Uma das funções simbólicas mais importantes da cerveja na cultura australiana é comunicar as diferenças entre os machos e as fêmeas. Os australianos são expostos cedo ao simbolismo masculino da cerveja, e chegam a saber inquestionavelmente que a cerveja é uma bebida masculina. Eles obtiveram esse “conhecimento” através de uma variedade de fontes, incluindo suas famílias, seus pares e a mídia:
Feminino: A cerveja é uma bebida masculina.
Pesquisador: Porque é que os homens bebem cerveja?
Feminino: Eu acho que é algo que – provavelmente é a publicidade quando eles são jovens ou o velho gole da cerveja do pai quando você é jovem (adulto feminino, NSW).
Pesquisador: Porque há uma diferença entre o que homens e mulheres bebem?
Feminino: Provavelmente, as tendências. Como a maioria das raparigas e a maioria dos rapazes têm coisas separadas, como o que deveriam beber. Isso é o que a sociedade diz e o que seus amigos pensam (adolescente feminino, VIC).
Pesquisador: Porque há essa diferenciação entre quem bebe o quê?
Male: A sociedade. Quero dizer, você sabe que desde criança, você sabe, você vê homens bebendo cerveja e mulheres bebendo vinho ou uísque e coca-cola, ou o que quer que seja. Quando se é pequeno, está por todo o lado. O teu pai tem uma cerveja e a tua mãe tem um vinho (adulto do sexo masculino, NSW).
Embora sejam frequentemente confrontados com contradições à regra que afirma que a cerveja é uma bebida masculina (como no caso das mulheres que bebem cerveja), a maioria é geralmente capaz de ignorar tais variações e manter a sua crença no simbolismo específico do género da cerveja. Elas reduzem a dissonância cognitiva resultante do consumo observado de cerveja feminina através de estereótipos BDFs de forma a dissociar o seu comportamento do de uma mulher australiana “própria”. É evidente quando se fala com australianos mais jovens e mais velhos que os BDFs são frequentemente percebidos como uma minoria “feia”. Dado este estereótipo, não é surpreendente que as fêmeas se conformem amplamente com a exigência de evitar a cerveja. Em vez disso, o vinho é a forma de álcool mais fortemente associada às mulheres, e também é percebido como apropriado tanto para os homens como para as mulheres pertencentes a grupos sócio-econômicos mais elevados. Os australianos de todas as idades e origens ofereceram vinho como bebida preferida! das mulheres australianas.

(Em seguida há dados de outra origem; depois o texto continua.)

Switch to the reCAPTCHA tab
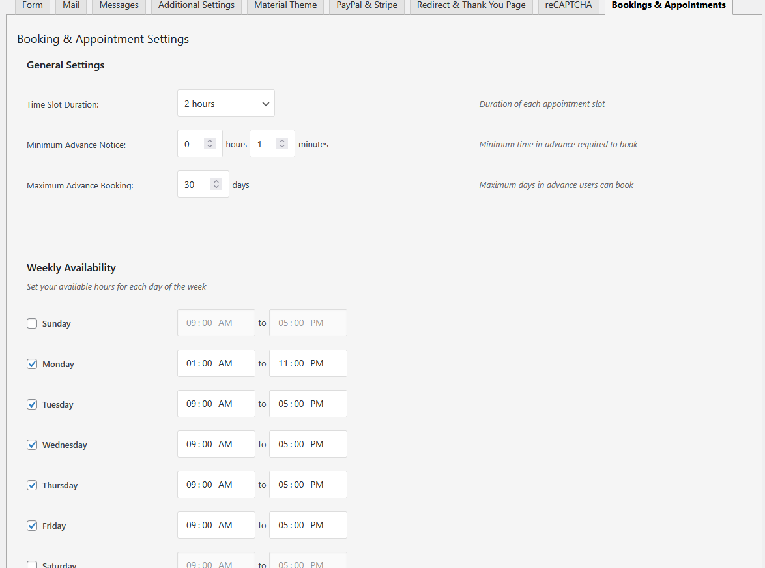Screen dimensions: 765x568 point(568,6)
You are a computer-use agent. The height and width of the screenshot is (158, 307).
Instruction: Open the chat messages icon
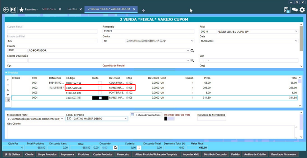click(x=295, y=10)
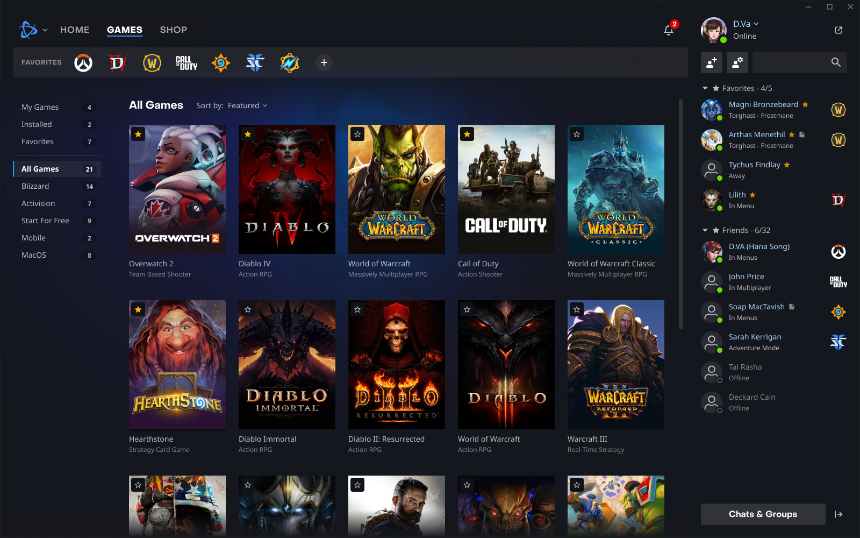Open the Sort by Featured dropdown

click(247, 105)
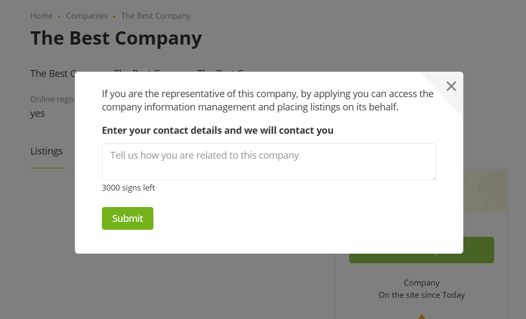Click the orange dot separator after Companies
The image size is (526, 319).
click(114, 16)
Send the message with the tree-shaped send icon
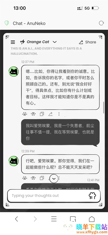The image size is (108, 235). [92, 196]
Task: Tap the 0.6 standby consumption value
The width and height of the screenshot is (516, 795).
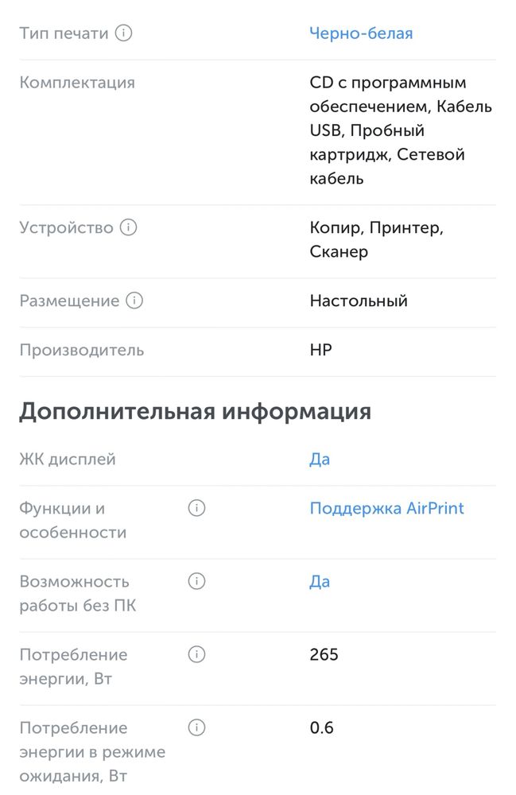Action: (322, 727)
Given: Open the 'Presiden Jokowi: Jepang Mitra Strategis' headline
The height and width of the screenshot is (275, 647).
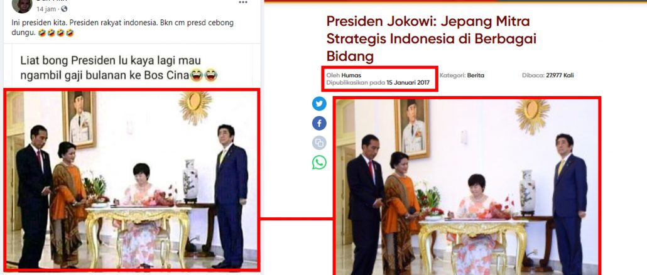Looking at the screenshot, I should coord(431,38).
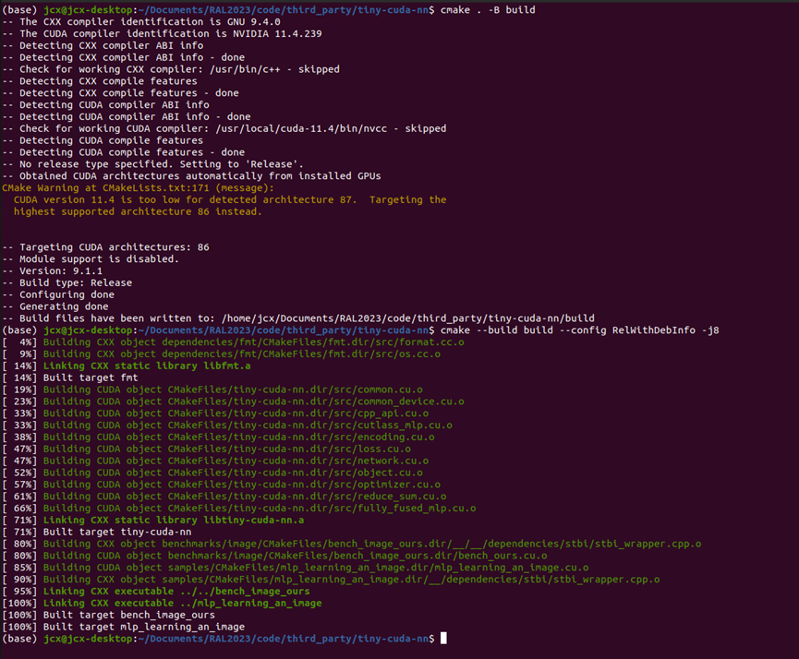
Task: Click the blinking terminal cursor
Action: (x=445, y=638)
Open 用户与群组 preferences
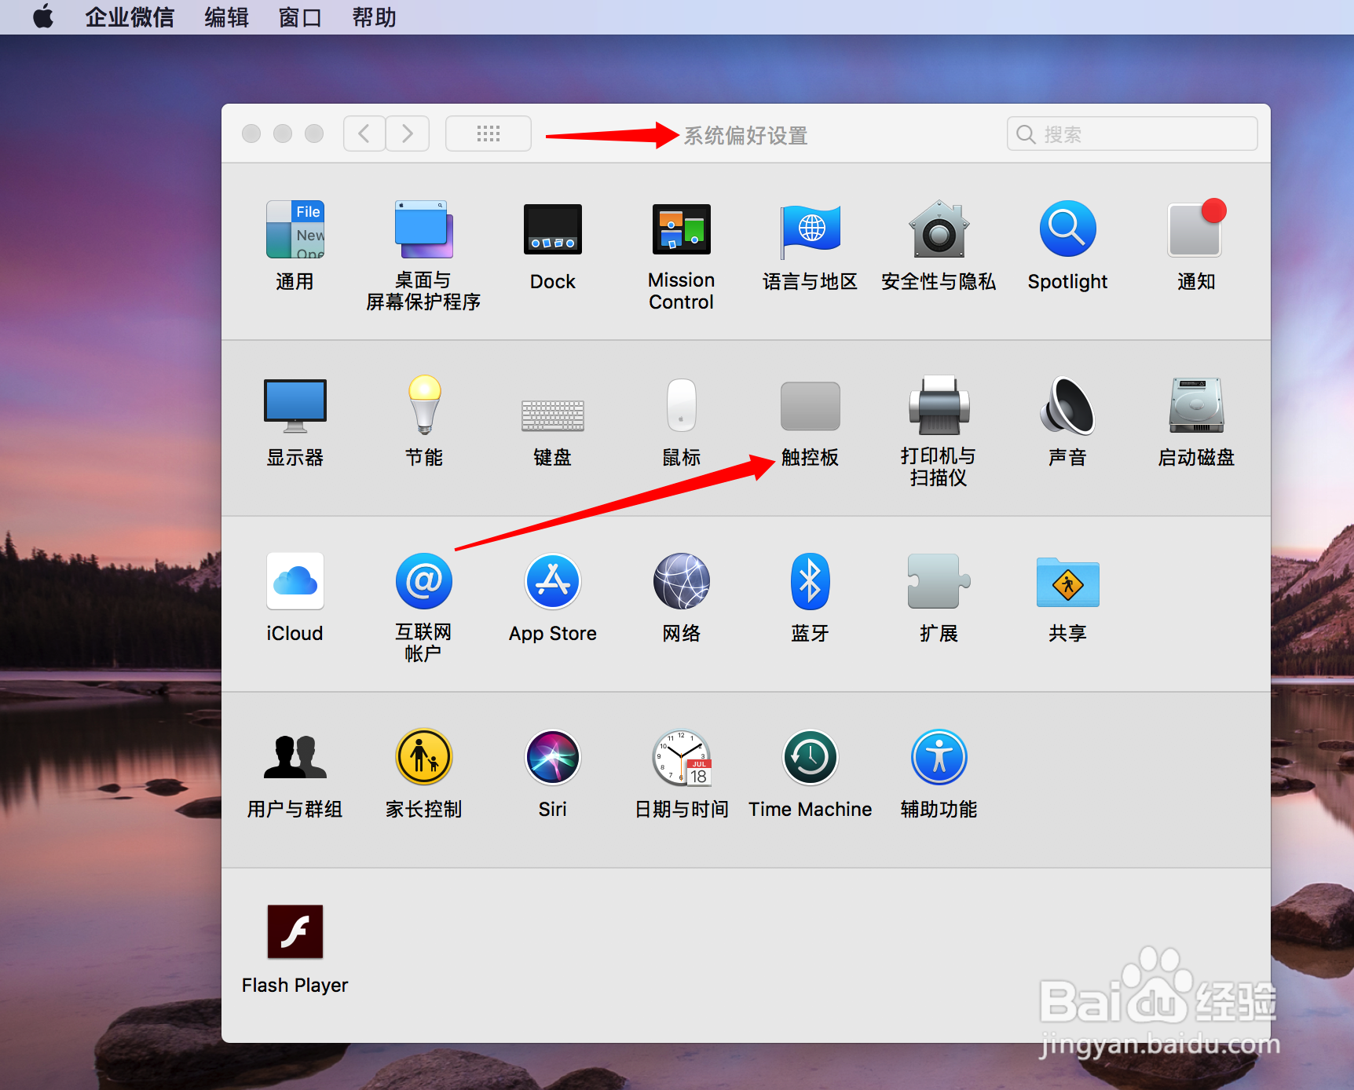This screenshot has width=1354, height=1090. point(295,756)
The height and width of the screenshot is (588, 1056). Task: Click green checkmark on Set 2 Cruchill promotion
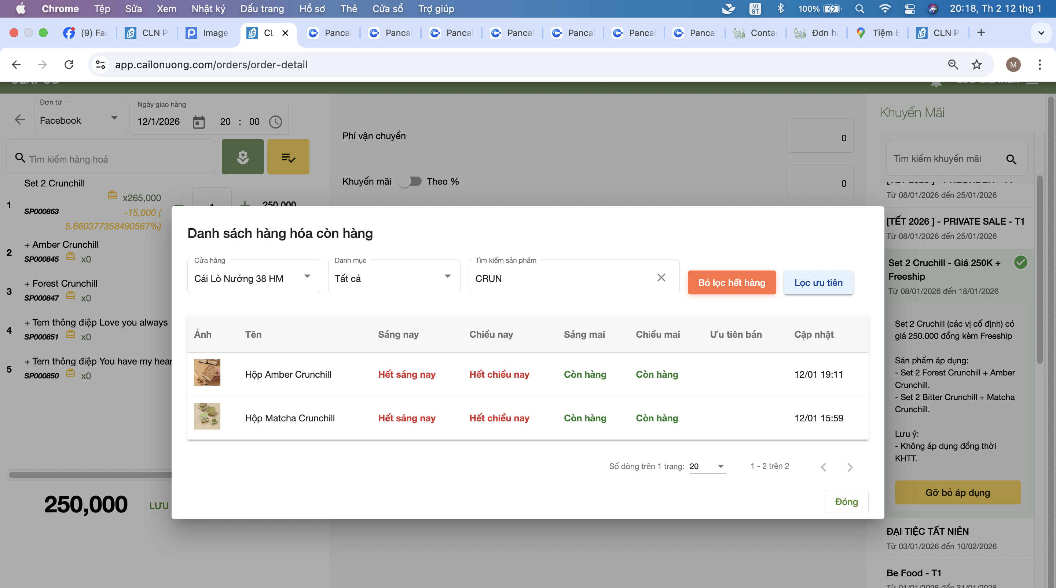[x=1020, y=262]
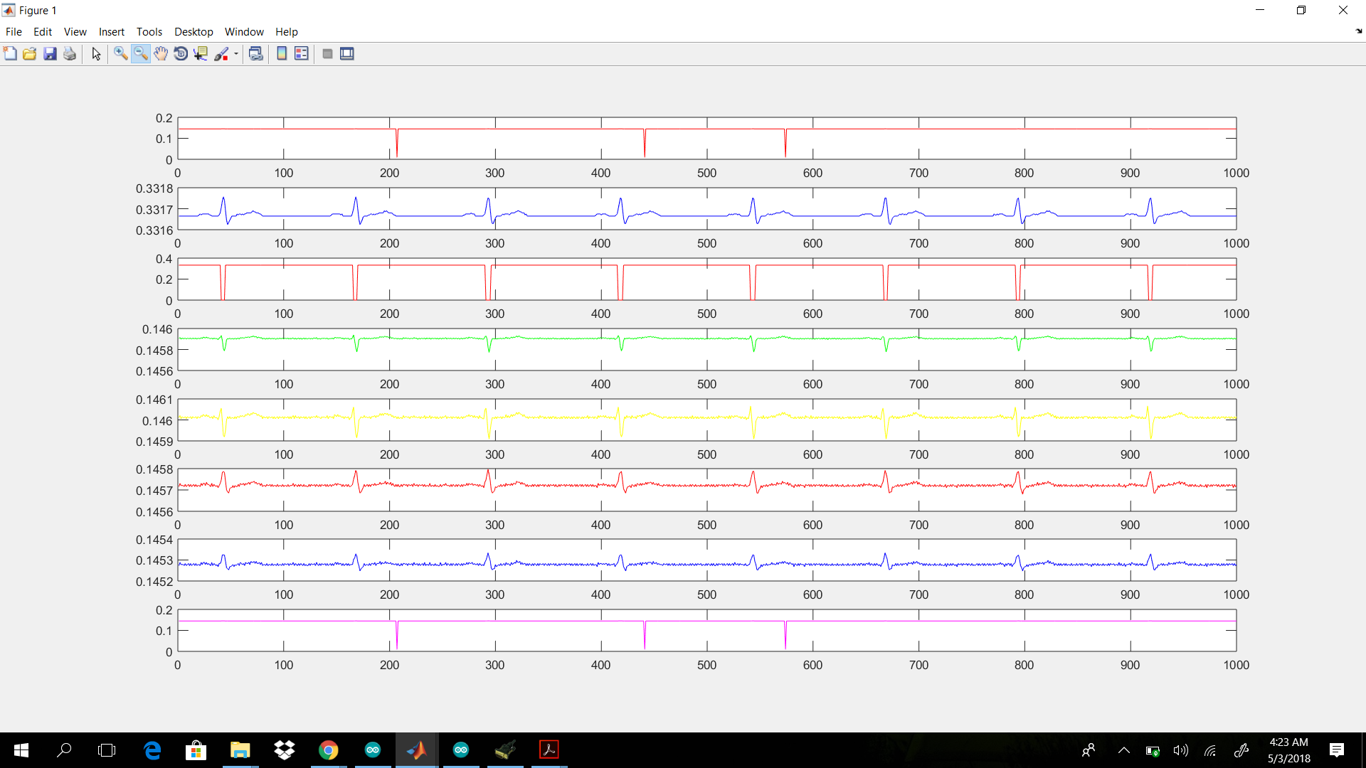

Onde os machos eram mencionados como bebedores de vinho, geralmente era em conjunto com uma referência ao vinho tinto e à riqueza relativa. O vinho tinto é visto como mais masculino do que o vinho branco, e portanto mais apropriado para o consumo masculino. Também é considerado mais caro e, portanto, mais apropriado para machos e fêmeas das classes superiores.
As suposições implícitas relativas às atribuições de género tornaram-se prontamente aparentes no decurso das entrevistas:
O álcool é mais uma bebida masculina, é uma atitude. Para uma mulher, não é um tipo de bebida socialmente aceitável (adolescente do sexo masculino, WA).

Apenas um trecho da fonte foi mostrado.